GOAL OF THE EXERCISE: According to the Wayfair blog post, which channels does the Marketing department use to send messages to B2C customers?

SOURCE EXTRACT:
** BEGIN **

Wayfair Tech Blog

The Wayfair Communications Platform: The One-Stop Shop for all Customer, Supplier, and Employee Communications

If you're a Wayfair customer or supplier, you have received our promotional and transactional messages. These come in a variety of flavors. For promotions, it could be a Thanksgiving/Black Friday sale or a Summer/July 4th deal. With transactional messages, the focus is on areas such as order updates, shipment confirmations, and cart abandonment messages.

Internally, we refer to these as Batch Comms (Promotions) and Streaming Comms (Transactional), which are issued through the Wayfair Communications Platform and work to keep audiences up to date. In this blog, we would like to go behind these scenes and show how it processes about a billion promotional and transactional messages a week and is responsible for nearly 20% of the GRS (Gross Revenue Stable).

Our internal stakeholders, such as the Marketing department send B2C customers messages through the following channels - email, SMS, and mobile app push notifications. We also send messages to B2B customers and suppliers. We even use this platform to power many of our internal corporate communications, such as our employee newsletters. The Highly available, scalable, reliable platform that powers all the messages across a diverse set of stakeholders is the communications platform (called Comms Platform for the rest of the post).

This unified platform powers two main communication workflows, the first being the Batch (scheduled) comms which is responsible for sending the promotional messages mentioned above. Next is Streaming (triggered) comms, which is responsible for sending transactional messages. Both the Batch and the Streaming architectures rely on a number of services to get the job done. These include Customer Intelligence, Customer Identity, Recommendations, Data Science models, Notifications infrastructure, and more. It's via these elements that we are able to process approximately a billion messages a week which are responsible for nearly 20 percent of the GRS (Gross Revenue Stable).

** END **

GIVEN DATA:
** BEGIN **

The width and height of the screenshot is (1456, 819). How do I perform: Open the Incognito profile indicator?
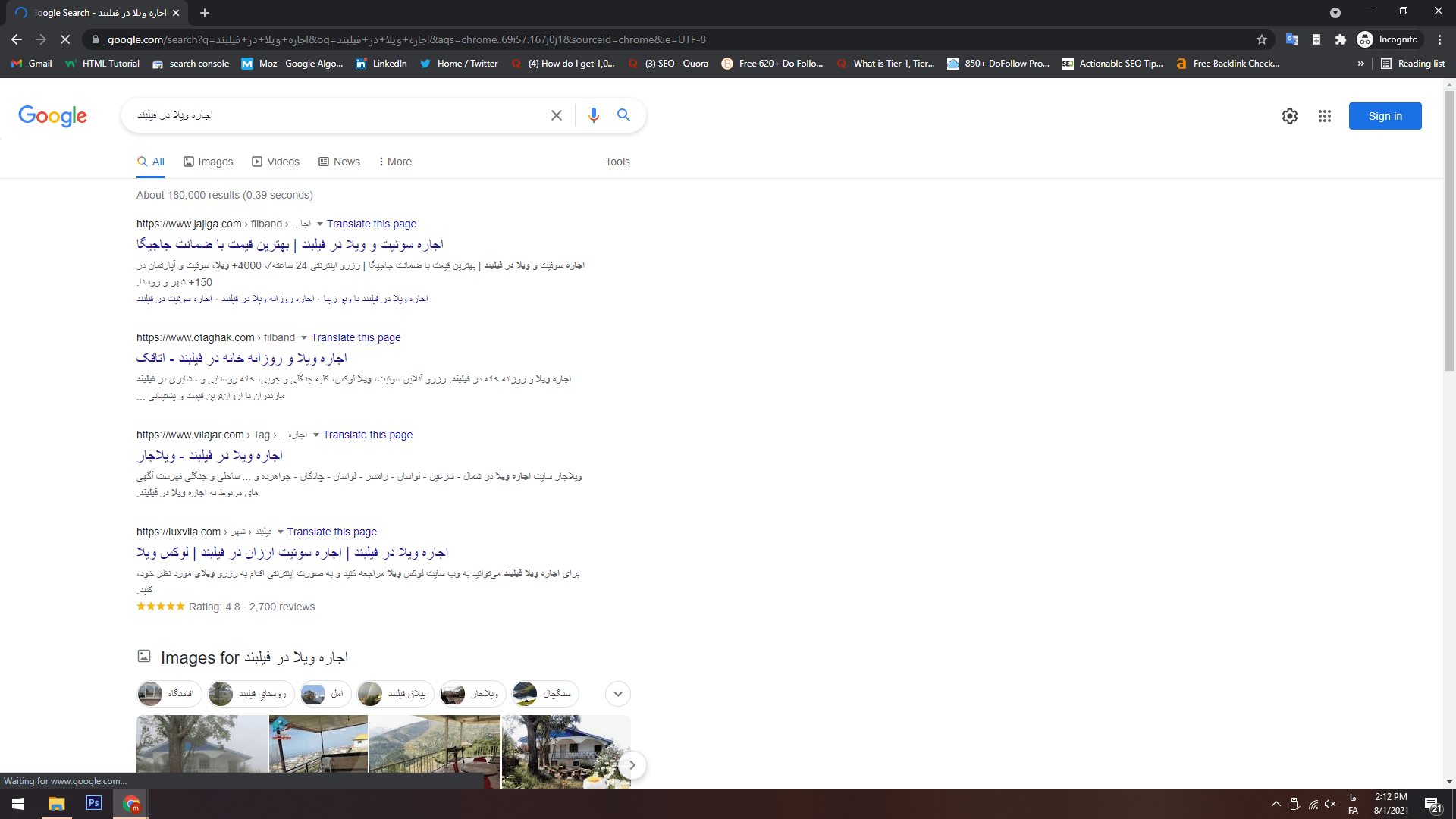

** END **

WRITTEN SOLUTION: Email, SMS, and mobile app push notifications.